• [Exercise instructions]
In the answer, give the entries below exactly, from the first line through the line with "Viewport: 658px width, 292px height.", with every picture omitted.

Entries shown section start

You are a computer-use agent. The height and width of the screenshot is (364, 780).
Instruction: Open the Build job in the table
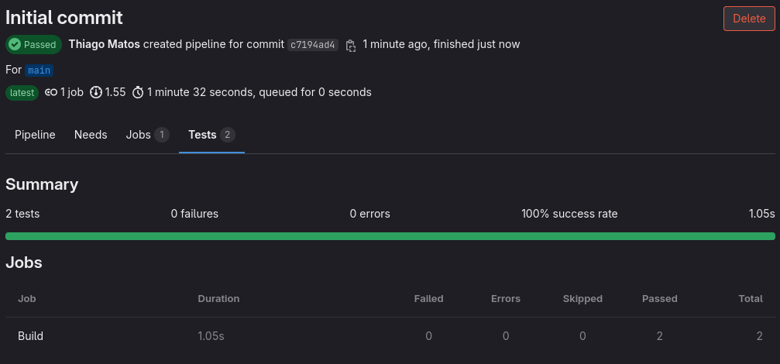[31, 336]
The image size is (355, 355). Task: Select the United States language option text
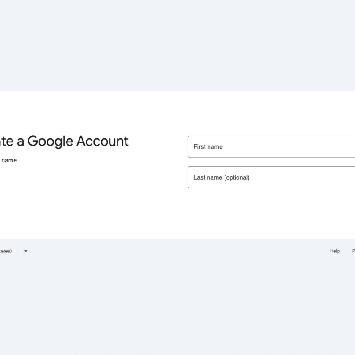(x=5, y=251)
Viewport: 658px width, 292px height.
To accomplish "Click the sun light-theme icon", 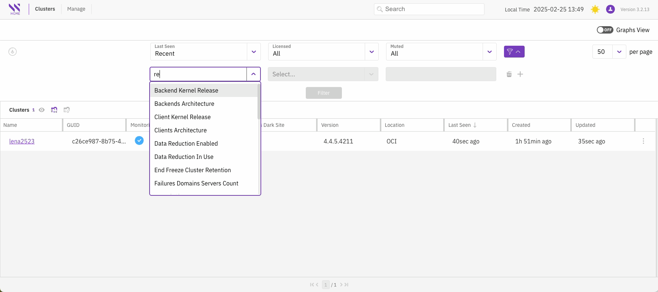I will [595, 10].
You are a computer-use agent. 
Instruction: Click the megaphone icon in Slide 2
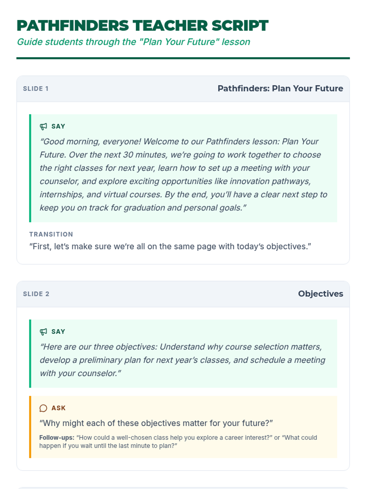tap(43, 332)
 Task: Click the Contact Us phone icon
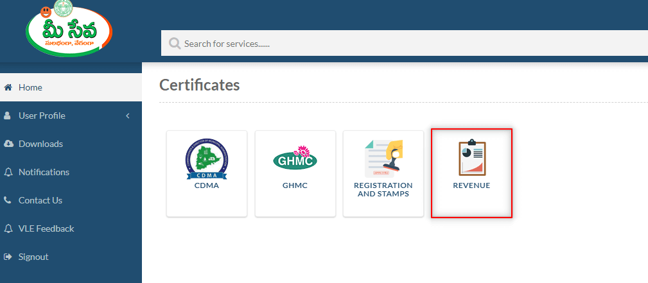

Entries shown section end

• [Answer space]
You are a computer-use agent. The height and width of the screenshot is (364, 780).
Instruction: Open the Build job in the table
[31, 336]
The image size is (355, 355). Task: Select the United States language option text
(x=5, y=251)
Viewport: 658px width, 292px height.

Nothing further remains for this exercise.